Februar 1989 in Podujevë im Nordosten Kosovos: Die Gymnasiastin Basrie erhebt im Klassenzimmer ihre Stimme und ruft zur Solidarität mit streikenden Bergarbeitern auf. Damit gerät sie ins Visier der Schulleitung und wenig später der Polizei. In diesen Wochen eskaliert die Lage im Kosovo: Aufhebung des Autonomiestatuts durch die Milosevic-Regierung, Streiks, blutig niedergeschlagene Demonstrationen, Razzien, Verhaftungswellen, Tote.
Basrie Murati schliesst sich einer AktivistInnengruppe an und hilft bei der Organisation von Demonstrationen. Als sie zur Fahndung ausgeschrieben wird, taucht sie unter. Alle paar Tage wechselt die Gruppe den Unterschlupf, nachts schleicht sie durch die Wälder im hügeligen Umland von Dorf zu Dorf. Bis die Gefahr, von der serbischen Polizei entdeckt zu werden, zu gross wird. Schweren Herzens verlässt Basrie im Alter von 18 Jahren ihre Heimat.

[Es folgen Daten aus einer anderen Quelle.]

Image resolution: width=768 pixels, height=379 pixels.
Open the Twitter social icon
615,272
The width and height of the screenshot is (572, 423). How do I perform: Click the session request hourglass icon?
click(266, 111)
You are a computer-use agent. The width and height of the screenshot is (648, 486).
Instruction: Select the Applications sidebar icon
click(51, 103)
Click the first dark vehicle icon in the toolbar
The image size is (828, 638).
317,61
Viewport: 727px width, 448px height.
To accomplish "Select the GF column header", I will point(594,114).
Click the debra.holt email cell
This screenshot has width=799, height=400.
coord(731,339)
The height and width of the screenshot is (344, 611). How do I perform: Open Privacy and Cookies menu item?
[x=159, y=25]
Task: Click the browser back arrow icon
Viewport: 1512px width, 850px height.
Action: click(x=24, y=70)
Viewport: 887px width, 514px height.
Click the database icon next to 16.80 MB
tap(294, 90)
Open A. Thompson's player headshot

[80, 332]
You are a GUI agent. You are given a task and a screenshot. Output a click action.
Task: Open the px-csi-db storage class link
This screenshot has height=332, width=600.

Nun hat Basrie Sakiri- Murati ihre damaligen Erlebnisse veröffentlicht. Ihr Buch basiert im ersten Teil auf Tagebuch- Einträgen aus den frühen 1990er- Jahren. Im zweiten Teil beschreibt die inzwischen zweifache Mutter und akkreditierte Übersetzerin ihr Leben in der Schweiz. Motiviert, ihre Geschichte niederzuschreiben, wurde sie durch die Flüchtlingskrise 2015. «Es war, als ob ich mich selbst im Spiegel sähe», so die heutige Bernerin.
Die Einsamkeit war zeitweise überwältigend.
Ihre Integration beginnt harzig. Allein im Exil, ohne Deutschkenntnisse. Die Einsamkeit war zeitweise überwältigend: «Manchmal dachte ich: Wäre ich doch lieber gestorben!», gibt die 48-Jährige zu. In ihrem ersten Job wird sie von einem Wirtepaar schamlos ausgenutzt und betrogen. Mit den Jahren verbessert sich ihre Lage. Sie arbeitet im Gastgewerbe, im Gesundheitswesen und – als die Zahl der kosovarischen Flüchtlinge steigt – als Dolmetscherin. Sie lernt einen Mann kennen und gründet eine Familie. Grosse Freude bringen Besuche der Mutter oder von ebenfalls ins Ausland geflohenen Geschwistern.
Doch die Angst um ihre Angehörigen im Kosovo bleibt. Ein Anruf bei einer Tante, die sie aus Furcht vor Bespitzelung abwimmelt, lässt sie verstört zurück. Als 1998 aus dem Konflikt ein Krieg wird, verfolgt Basrie Sakiri-Murati Tag und Nacht die News. Und muss Schreckliches erfahren. Im Sommer 1999, nach dem Rückzug der jugoslawischen Armee, kann sie erstmals in den Kosovo zurückkehren. In die Glücksgefühle des Wiedersehens nach zehn Jahren mischt sich die Trauer über verlorene Familienmitglieder und FreundInnen.
«Bleibende Spuren» füllt den Begriff Flüchtling mit einer Geschichte, einem Gesicht aus. In seinen traurigsten Momenten erschüttert das Buch. Mehr noch erzählt es aber von Willenskraft und Emanzipation, von der Liebe zur Familie, grosser Solidarität und von Freundschaften – im Kosovo und in der Schweiz.